Fatty Bone Marrow Positively Selects Pre-Leukemic HSPCs with a DNMT3A-mutation

With aging, humans accumulate preleukemic mutations (pLMs) in hematopoietic stem and progenitor cells (HSPCs) which was termed age-related clonal hematopoiesis (ARCH). To gain a better insight changes in the HSPCs-environment crosstalk upon aging that might contribute to ARCH, it is critical to develop a multilayer perspective that integrates information on mutations, epigenetics the cellular context and the bone marrow (BM) microenvironment, since all these layers are changing during ageing. Accordingly, a key question in the field is how the ageing BM microenvironment influences clonal expansion of HSPCs. Fatty bone marrow (FBM) is one of the environmental factors that may influence clonal hematopoiesis (CH) with age. As we age, our bone marrow shifts from red to adipocyte-enriched yellow BM. We hypothesize that age related BMF accumulation may provide a selective advantage to specific pre-leukemic stem and progenitor cells (preL-HSPCs) carrying pLM. To support this hypothesis, we established a FBM model in NSG mice to enable the study of both human and rodent preL-HSPCs. Transplantation of primary human preL-HSPCs from AML patients (DNMT3A, NPM1 mutations ) into FBM resulted in enhanced engraftment compared to control mice without FBM. We further demonstrate that DNMT3A-R882H^+/- mice derived BM HSPCs, engrafted significantly higher in NSG mice with FBM compared to controls. Interestingly, when DNMT3A-R882H^+/- derived BM cells from middle-aged mice (12-month old) were injected into FBM mice, engraftment increased tenfold. Secondary engraftment of aged DNMT3A-R882H ^+/-BM derived cells resulted in an increase in engraftment upon transplantation into to FBM, suggesting enhanced in vivo self-renewal capacity of HSPCs in FBM.

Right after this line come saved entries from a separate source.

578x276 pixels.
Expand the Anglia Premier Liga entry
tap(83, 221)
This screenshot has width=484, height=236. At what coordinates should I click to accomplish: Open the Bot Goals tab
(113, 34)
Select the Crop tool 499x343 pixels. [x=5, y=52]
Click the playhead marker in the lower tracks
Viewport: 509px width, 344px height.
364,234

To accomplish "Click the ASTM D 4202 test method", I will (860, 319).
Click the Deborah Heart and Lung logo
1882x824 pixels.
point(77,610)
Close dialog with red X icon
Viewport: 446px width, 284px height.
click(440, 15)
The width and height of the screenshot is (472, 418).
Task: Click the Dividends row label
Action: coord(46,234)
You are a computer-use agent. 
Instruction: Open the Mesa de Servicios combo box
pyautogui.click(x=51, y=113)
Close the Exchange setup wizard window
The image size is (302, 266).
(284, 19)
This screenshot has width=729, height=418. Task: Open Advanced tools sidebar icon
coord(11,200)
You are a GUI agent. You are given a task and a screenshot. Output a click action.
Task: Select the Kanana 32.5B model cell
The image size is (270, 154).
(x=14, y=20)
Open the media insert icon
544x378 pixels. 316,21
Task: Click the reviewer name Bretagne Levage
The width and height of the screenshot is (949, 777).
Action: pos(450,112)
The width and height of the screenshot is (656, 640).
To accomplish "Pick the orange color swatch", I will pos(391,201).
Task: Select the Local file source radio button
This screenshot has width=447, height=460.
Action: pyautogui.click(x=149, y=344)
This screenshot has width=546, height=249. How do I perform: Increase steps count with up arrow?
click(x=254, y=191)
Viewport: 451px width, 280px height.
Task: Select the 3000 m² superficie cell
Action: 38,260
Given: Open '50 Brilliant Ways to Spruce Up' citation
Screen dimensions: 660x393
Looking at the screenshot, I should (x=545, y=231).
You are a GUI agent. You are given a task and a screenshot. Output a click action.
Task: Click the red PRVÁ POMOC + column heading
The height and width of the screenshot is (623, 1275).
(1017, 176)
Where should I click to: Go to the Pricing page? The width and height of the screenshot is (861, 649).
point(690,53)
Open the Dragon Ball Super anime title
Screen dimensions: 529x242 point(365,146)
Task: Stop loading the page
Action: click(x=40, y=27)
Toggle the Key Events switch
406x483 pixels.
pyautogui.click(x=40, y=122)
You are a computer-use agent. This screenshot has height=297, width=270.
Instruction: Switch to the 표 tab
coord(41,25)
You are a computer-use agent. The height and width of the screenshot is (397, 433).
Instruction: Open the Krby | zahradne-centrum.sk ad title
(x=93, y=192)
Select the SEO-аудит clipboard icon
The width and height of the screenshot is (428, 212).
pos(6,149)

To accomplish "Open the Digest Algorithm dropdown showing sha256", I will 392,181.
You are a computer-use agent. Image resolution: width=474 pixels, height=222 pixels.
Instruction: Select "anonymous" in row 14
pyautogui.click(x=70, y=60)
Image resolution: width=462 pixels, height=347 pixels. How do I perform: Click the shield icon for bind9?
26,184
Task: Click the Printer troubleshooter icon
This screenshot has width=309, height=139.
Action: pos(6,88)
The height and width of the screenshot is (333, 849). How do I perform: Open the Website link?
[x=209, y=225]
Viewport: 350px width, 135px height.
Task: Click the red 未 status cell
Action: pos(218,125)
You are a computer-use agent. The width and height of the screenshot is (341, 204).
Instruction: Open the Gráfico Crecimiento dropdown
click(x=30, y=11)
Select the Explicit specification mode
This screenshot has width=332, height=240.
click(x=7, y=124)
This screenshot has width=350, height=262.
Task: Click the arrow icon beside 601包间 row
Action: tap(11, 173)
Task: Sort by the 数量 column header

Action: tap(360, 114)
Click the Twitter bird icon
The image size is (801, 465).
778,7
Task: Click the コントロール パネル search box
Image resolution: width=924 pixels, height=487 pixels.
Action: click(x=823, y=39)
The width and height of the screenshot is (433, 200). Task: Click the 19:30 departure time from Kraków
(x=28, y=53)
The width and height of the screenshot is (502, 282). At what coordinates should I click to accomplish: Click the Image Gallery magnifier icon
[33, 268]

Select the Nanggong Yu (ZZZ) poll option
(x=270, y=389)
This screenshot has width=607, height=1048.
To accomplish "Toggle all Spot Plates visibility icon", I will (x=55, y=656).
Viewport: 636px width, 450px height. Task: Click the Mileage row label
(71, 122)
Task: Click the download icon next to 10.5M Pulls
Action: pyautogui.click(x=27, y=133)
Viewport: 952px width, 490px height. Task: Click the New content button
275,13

To study the underlying molecular mechanisms provided by the FBM to preL-HSPCs carrying DNMT3A-R882H ^+/-, we used a multiplex cytokine assay. In this approach we analyzed 17 common cytokines in BM following transplantation of young, two-month old, or middle-aged, 12-month old, DNMT3A-R882H ^+/-or control - BM derived cells into FBM. Our results show that transplanting two months old, middle-aged DNMT3A-R882H ^+/-or control BM derived cells to FBM resulted in a significant increase in BM mIL-6 secretion when compared to transplants into control, non-FBM mice. mIL-6 was secreted by adipocytes following irradiation regardless of which cells are transplanted. We then transplanted middle-aged DNMT3A-R882H^+/- BM derived cells to FBM mice that had been treated intraperitoneally with a neutralizing IL-6 Ab. The administration of neutralizing IL-6 Ab resulted in a significant decrease in engraftment of DNMT3A-R882H^+/- BM derived cells, confirming that IL6 contributes to the expansion of the DNMT3a-R882H^+/- cells in FBM.

In summary, these results demonstrate for the first time that the FBM provides a selective advantage to pre-leukemic cells carrying DNMT3A-R882H. Importantly, we show that IL-6 is a one of the major players in the molecular mechanism that confers the FBM advantage specifically to preL-HSPCs carrying R882H both in vitro and in vivo.